En effet, je fais exactement ce qu’il me suggérait et ce que d’autres enseignants m’ont souvent répété. Au CO, pour une raison qui m’échappe, je n’étais pas prête. J’ai l’impression que ce n’était juste pas le bon moment. Ayant progressivement appris à mieux me connaître, j’ai compris que je ne devais pas me forcer pour réussir, mais aller à mon rythme. Avec davantage de plaisir à apprendre, tout devient tellement plus facile et motivant.
Avec le recul, qu’aurait-on pu changer dans l’école obligatoire pour qu’elle vous corresponde mieux?
Déjà, je crois essentiel que le primaire et le CO demeurent obligatoires, car on y acquiert des bases utiles pour plus tard. Est-ce que l’école aurait dû s’adapter à moi ou moi à elle? En fait, je ne sais pas trop. Peut-être qu’il aurait juste fallu qu’elle fasse quelques liens avec la pratique et le monde réel. Par exemple, plutôt que d’aller faire des bisses lors des promenades scolaires, pourquoi ne pas visiter une entreprise ou une usine? Je suppose qu’une école qui s’ouvrirait un peu sur le monde professionnel pourrait contribuer à motiver certains élèves qui ne voient pas trop à quoi ça sert d’apprendre en classe.
Dans l’approche des matières théoriques, car il y en a aussi au programme de l’AFP et du CFC, avez-vous changé d’attitude?
En formation professionnelle, les contenus m’ont tout de suite paru moins abstraits, même ceux des cours de culture générale. Au CO, on n’apprenait rien en lien avec les contrats de travail, de bail ou de leasing, autant de notions qui auraient pu ouvrir une fenêtre sur ma vie future.
Pour poursuivre en CFC après l’AFP, estimez-vous avoir dû faire preuve de persévérance?
Lors de ce passage, il y a des abandons, car c’est une étape pas si simple à franchir. Pour ma part, j’ai eu la chance d’être encouragée sur ma place de travail, à l’école et à la maison.
Comment votre entourage perçoit-il votre évolution?
Jusqu’au début de mon apprentissage, j’étais dans ma phase ado. Mes parents et mes collègues me disent qu’avant j’étais différente et qu’ils préfèrent celle que je suis devenue. J’ai eu besoin d’un temps d’adaptation pour passer de l’école obligatoire à l’apprentissage, car on est trop jeune quand on doit choisir une formation ou un métier. Mes parents ont déstressé au fur et à mesure qu’ils ont vu que je m’épanouissais.

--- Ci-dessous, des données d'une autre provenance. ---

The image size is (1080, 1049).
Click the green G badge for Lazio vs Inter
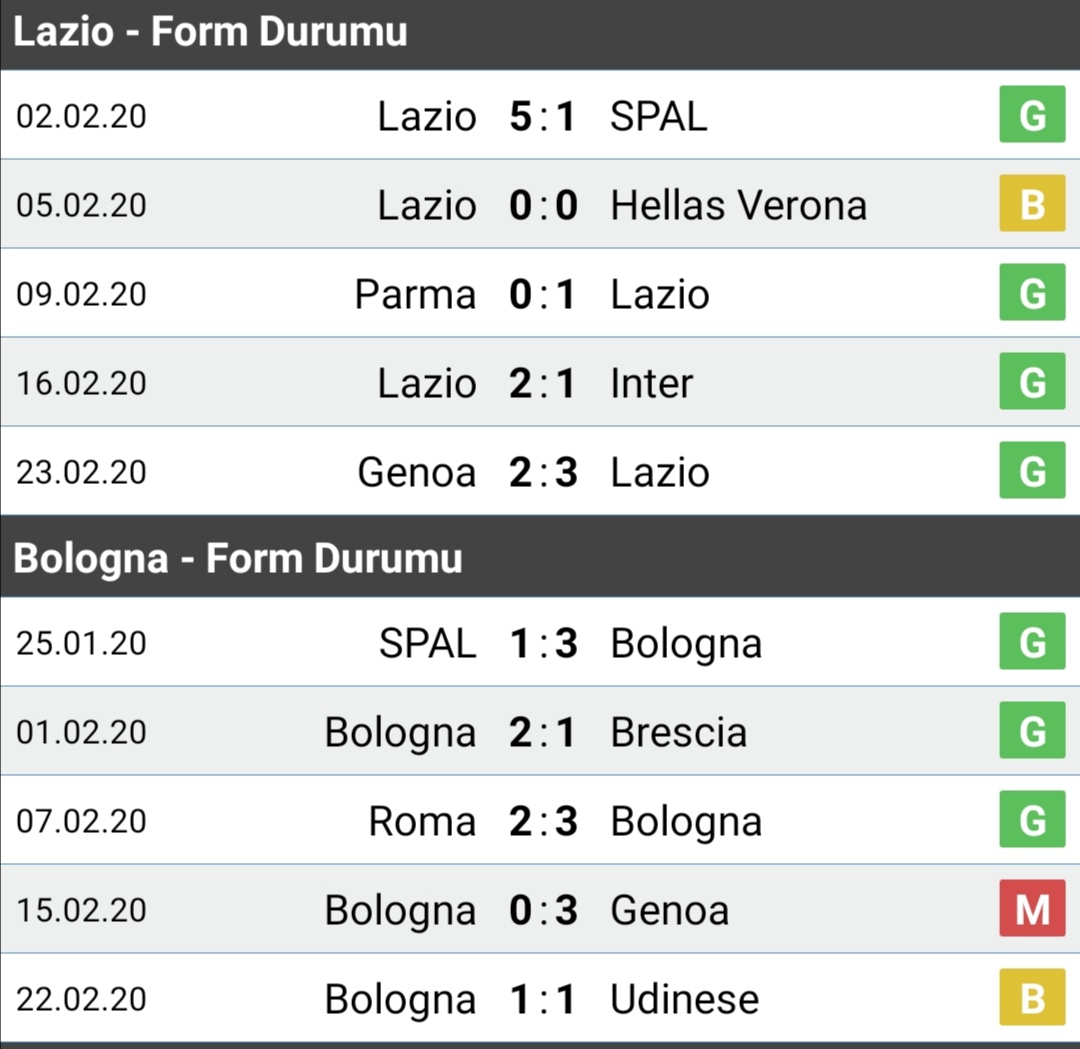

Avec la maturité acquise, quelle astuce partageriez-vous avec l’élève que vous étiez à l’école obligatoire et donc avec les jeunes qui traversent une étape qui pourrait les amener à décrocher dans leur parcours scolaire?

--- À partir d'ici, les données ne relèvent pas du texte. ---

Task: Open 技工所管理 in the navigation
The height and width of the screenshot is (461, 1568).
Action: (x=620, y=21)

Si je pense à l’élève que j’étais et donc aux jeunes qui pourraient vivre un passage difficile, je dirais qu’il est important de ne pas lâcher l’école, car on y apprend des connaissances utiles pour la suite. Persévérer est indispensable, toutefois la réussite est d’après mon expérience d’abord liée à la confiance en soi. Quand on se trouve face à une difficulté, il est capital de s’écouter soi-même, de s’entourer des bonnes personnes qui savent apprécier nos qualités et nos forces et surtout de ne pas écouter les gens qui ont tendance à nous décourager. Discuter avec sa famille et ses amis est précieux pour s’accrocher à son projet, et il est important de ne pas oublier que les chemins pour parvenir à le réaliser sont multiples.